Vorbehalte gab es aber auch auf Seiten der bestehenden öffentlichen sozialen Einrichtungen, mit denen die junge Altenhelferin nunmehr kooperieren wollte. So versteht sie sich vor allem auch als Animator für die Entwicklung von mehr sozialem Bewußtsein in der Pfarre selbst und als Koordinator der diversen öffentlichen Hilfsangebote.

„Ich versuche, alles einzusetzen, was es von der Gemeinde her gibt. Ich nehme da niemandem Arbeit weg. Mir bleibt auch so noch genug zu tun", weist sie die Arbeitsplatzängste von Sozialarbeitern und Krankenschwestern zurück.

Und nach anfänglichen Schwierigkeiten funktioniert die Zusammenarbeit an der Basis heute bestens. Individualfürsorge, mobile Schwestern und Hausärzte wissen die Arbeit der Altenhelferin längst zu schätzen.

Nicht minder beschwerlich gestaltete sich auch der Abbau von Mißtrauen der alten Leute selbst. Im Herbst, als Ingrid Legenstein in die Pfarre gekommen ist, hat sie „ganz simpel" angefangen, mit Hausbesuchen von Tür zu Tür. Und nicht einmal wurde ihr dabei die Tür vor der Nase zugeworfen mit den Worten „Ich will mit der Fürsorge nichts zu tun haben."

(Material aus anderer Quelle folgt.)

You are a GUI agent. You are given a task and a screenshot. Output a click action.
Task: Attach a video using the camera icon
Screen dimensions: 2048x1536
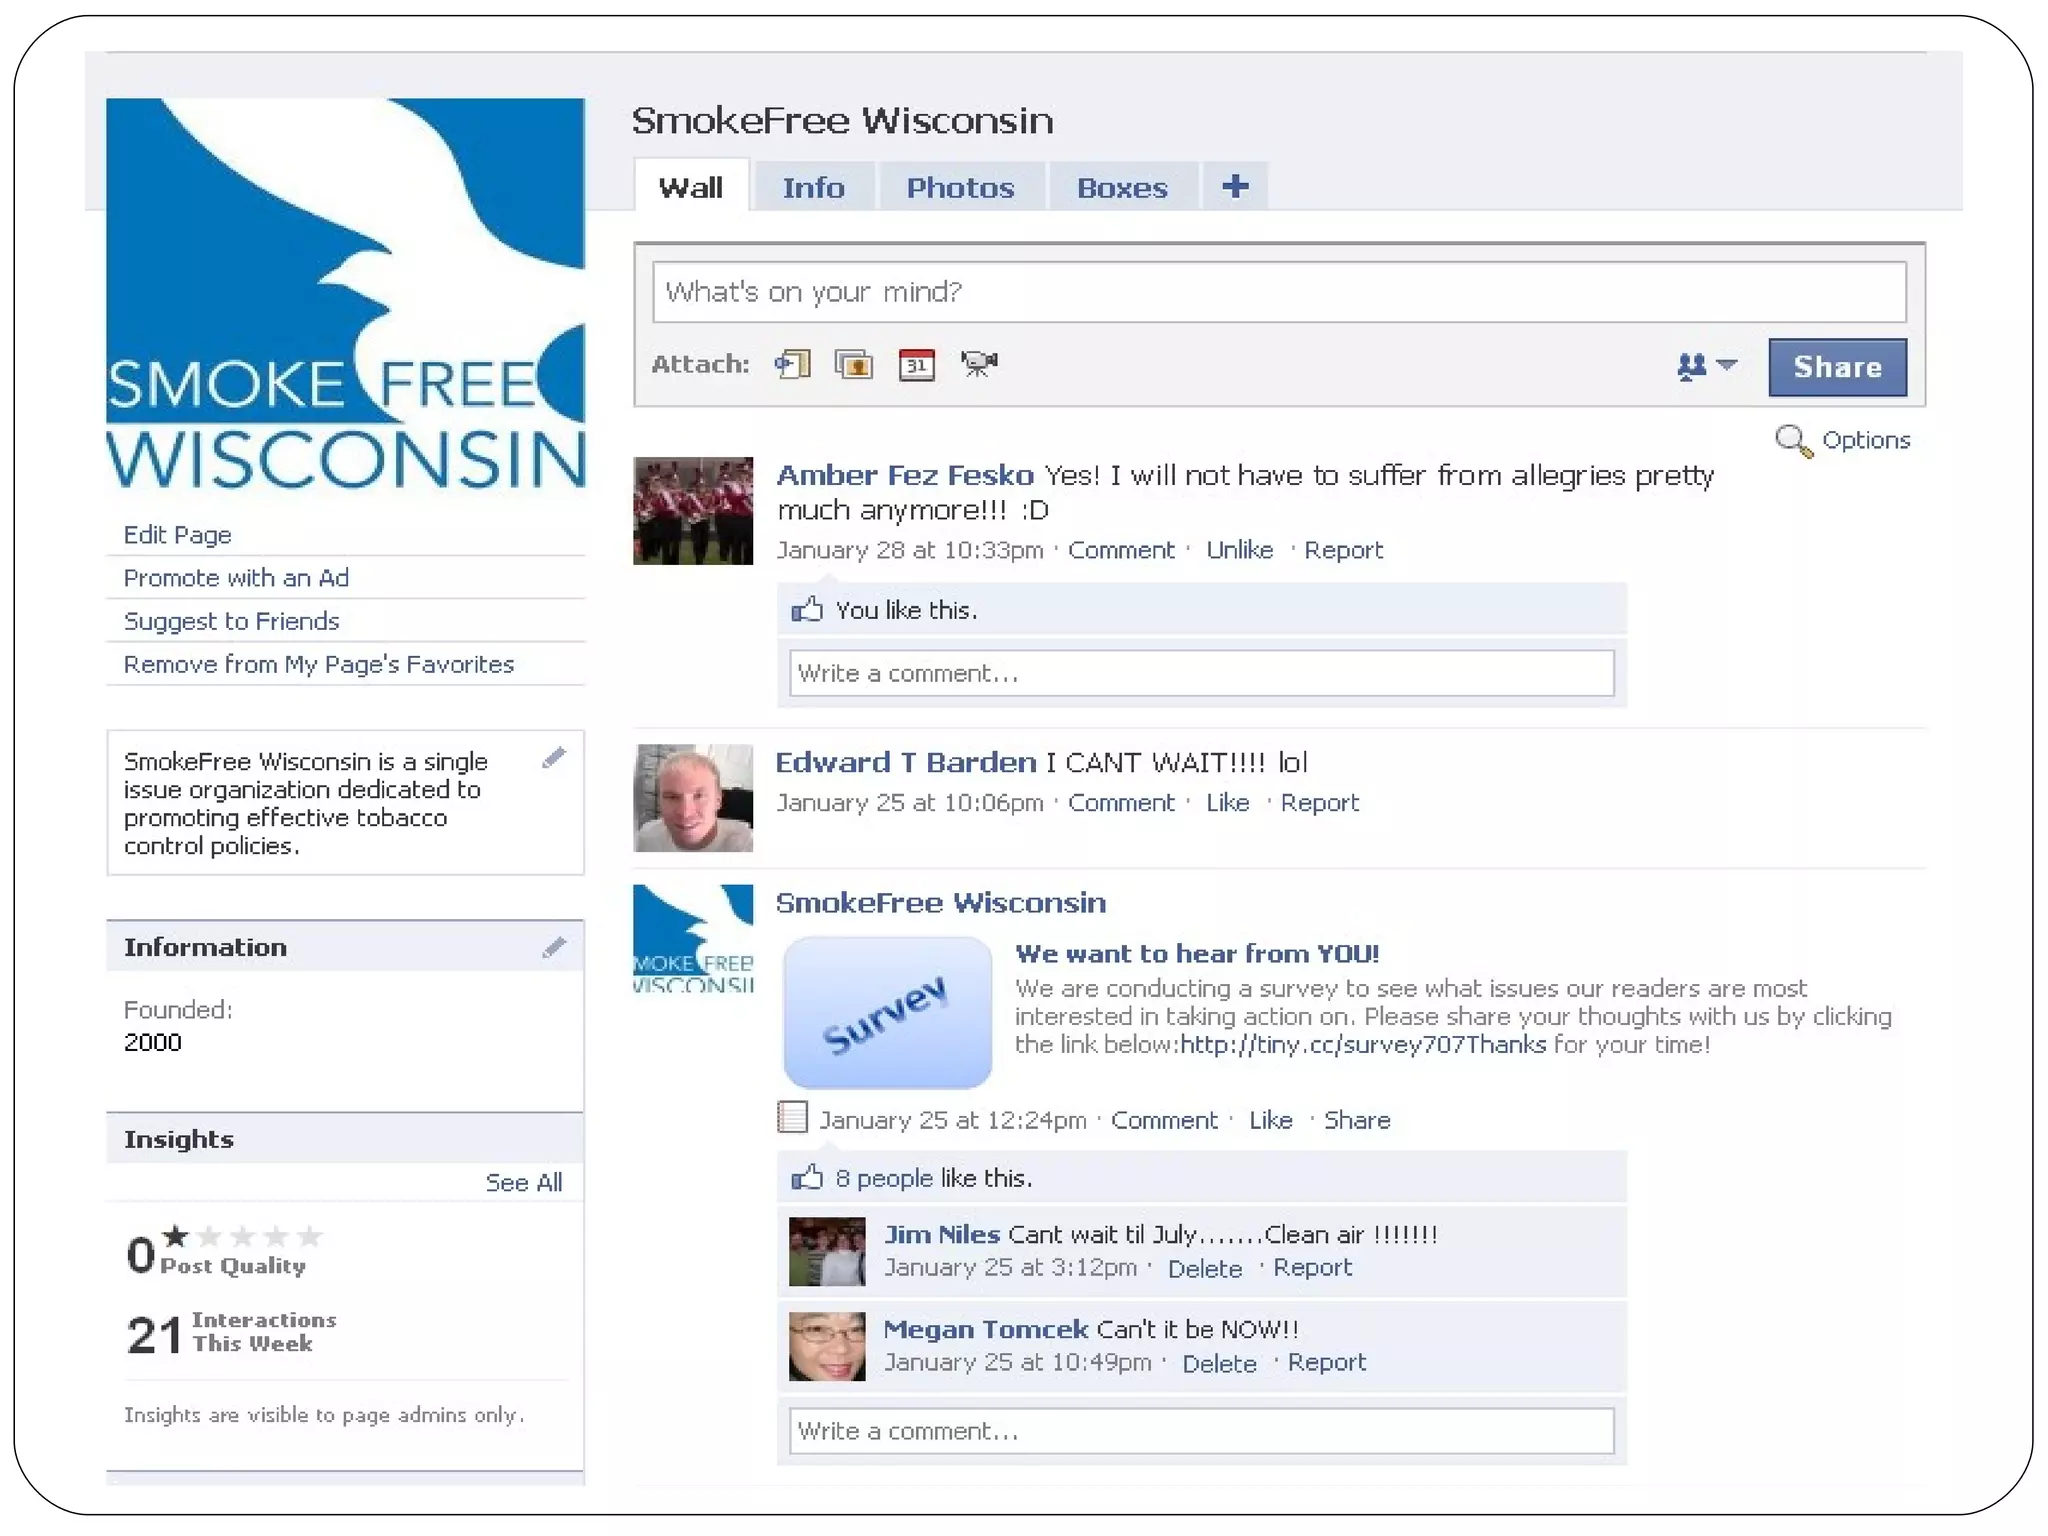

Aber nach und nach konnte sie das Vertrauen der alten Menschen erwerben.

In den regelmäßigen Hausbesuchen sieht die Altenhelferin denn auch die einzige Chance, an die wirklich Hilfebedürftigen heranzukommen. „Es gibt zwar vereinzelt Hilfeschreie, aber die sind doch eher selten. Normalerweise neigen ältere Menschen in Schwierigkeiten dazu, sich noch mehr abzukapseln."

Momentan betreut Ingrid Legenstein ständig so 10 bis 15 Personen. Für mehr bleibt kaum Zeit. Deshalb trachtet die Altenhelferin, wenn sie einmal eine funktionierende Beziehung aufgebaut hat, so rasch wie nur möglich für die weitere Betreuung und regelmäßige Besuchsdienste freiwillige Helfer aus der Pfarrgemeinde zu gewinnen.

Sorgen bereitet der Altenhelferin das offenbar unvermeidliche Gerangel mit der Sozialbürokratie. Obwohl die Alten meist recht gut über ihre Rechte informiert sind, macht sich nach einer ersten Konfrontation mit dem Behördendschungel sehr bald Resignation breit. „Die alten Leute merken, daß es verdammt lange dauert, bis sie auch zu ihrem Recht kommen."

Frau Riegler etwa, schwerst bewegungsbehindert, kann ihre Wohnung nicht mehr verlassen. Sie ist auf die Hilfe von Nachbarn angewiesen. Jetzt muß ihr Ingrid Legenstein mitteilen, daß ihr Antrag auf Hilflosenzuschuß zum dritten Mal abgelehnt worden ist.

Aber nicht allein über diese Enttäuschung hilft ihr die junge Frau aus der Pfarre hinweg. Seit ihrem ersten Besuch im Jänner möchte die 75jährige, alleinstehende Frau den Kontakt mit der Altenhelferin nicht mehr missen: „Frau Legenstein ist mir eine wirklich liebe Freundin geworden."

Und die Altenhelferin selbst möchte ihren Beruf nicht gegen einen anderen eintauschen. Woher sie denn die Kraft für ihre bisweilen aufreibende, den ganzen Menschen beanspruchende Tätigkeit nimmt? Ingrid Legenstein: „Ohne gute Freunde, aber viel mehr noch, ohne meinen Glauben würde ich das nicht schaffen."